The capabilities of Node
Node is a platform for writing JavaScript applications outside web browsers. This is not the JavaScript we are familiar with in web browsers! There is no DOM built into Node, nor any other browser capability, but a DOM can be added using JSDom, and there are Node-based wrappers available for some browser engines. Between the JavaScript language and its asynchronous I/O framework, it is a powerful application development platform.
Beyond its native ability to execute JavaScript, the bundled modules provide the following capabilities:
Command-line tools (in shell script style)
Interactive-TTY style of program (REPL or Read-Eval-Print Loop)
Excellent process control functions to oversee child processes
A buffer object to deal with binary data
TCP or UDP sockets with comprehensive event-driven callbacks
DNS lookup
Layered on top of the TCP library is an HTTP and HTTPS client/server
File system access
Built-in rudimentary unit testing support through assertions
The network layer of Node is low level while being simple to use. For example, the HTTP modules allow you to write an HTTP server (or client) in a few lines of code. This is powerful, but it puts you, the programmer, very close to the protocol requests and makes you implement precisely which HTTP headers to return in request responses. Where a PHP programmer generally doesn't care about the headers, a Node programmer does.
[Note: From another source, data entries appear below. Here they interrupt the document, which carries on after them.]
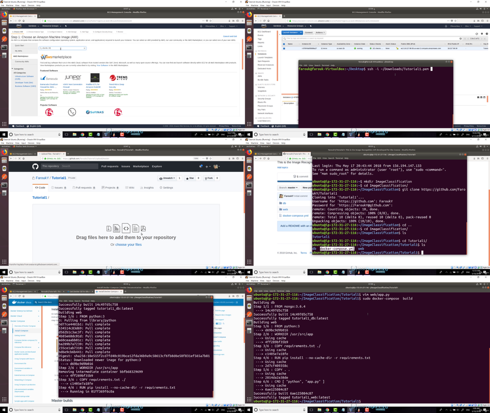Expand the Unwatch dropdown on GitHub
490x413 pixels.
click(x=167, y=178)
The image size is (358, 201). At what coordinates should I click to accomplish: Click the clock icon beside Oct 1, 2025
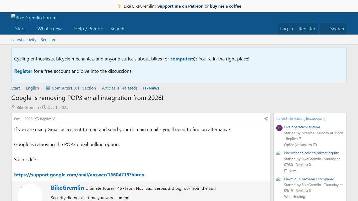point(44,107)

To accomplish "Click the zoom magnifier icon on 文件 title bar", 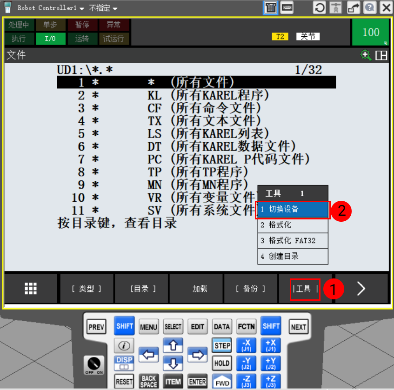I will click(x=366, y=55).
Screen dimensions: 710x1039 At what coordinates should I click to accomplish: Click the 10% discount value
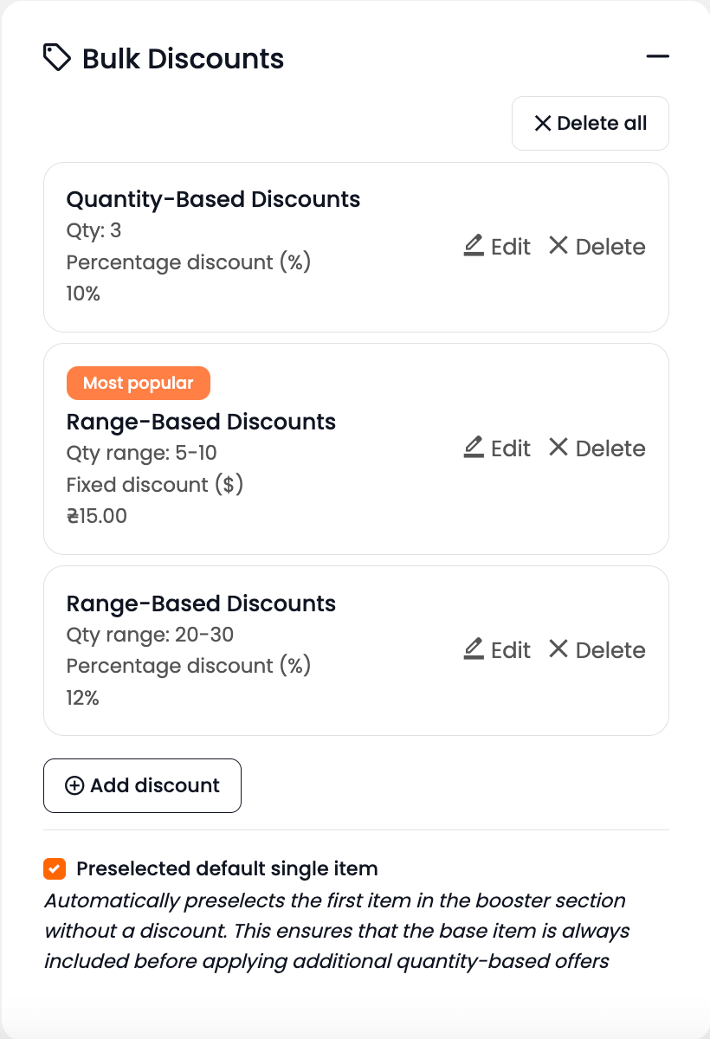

In other words, it's very easy to write an HTTP server in Node, but the typical web application developer doesn't need to work at that level of detail. For example, PHP coders assume Apache is already there, and that they don't have to implement the HTTP server portion of the stack. The Node community has developed a wide range of web application frameworks, such as Connect, allowing developers to quickly configure an HTTP server that provides all of the basics we've come to expect—sessions, cookies, serving static files, logging, and so on—thus letting developers focus on their business logic.
Server-side JavaScript
Quit scratching your head already. Of course you're doing it, scratching your head and mumbling to yourself, "What's a browser language doing on the server?" In truth, JavaScript has a long and largely unknown history outside the browser. JavaScript is a programming language, just like any other language, and the better question to ask is "Why should JavaScript remain trapped inside browsers?"
Back in the dawn of the web age, the tools for writing web applications were at a fledgling stage. Some were experimenting with Perl or TCL to write CGI scripts, the PHP and Java languages had just been developed, and even JavaScript was being used on the server side. One early web application server was Netscape's LiveWire server, which used JavaScript. Some versions of Microsoft's ASP used JScript, their version of JavaScript. A more recent server-side JavaScript project is the RingoJS application framework in the Java universe. It's built on top of Rhino, a JavaScript implementation written in Java. All this means that JavaScript outside the browser is not a new thing, even if it is uncommon.
Node brings to the table a combination never seen before; namely, the coupling of fast event-driven I/O and a fast modern JavaScript engine such as Google's V8, the ultrafast JavaScript engine at the heart of Google's Chrome web browser.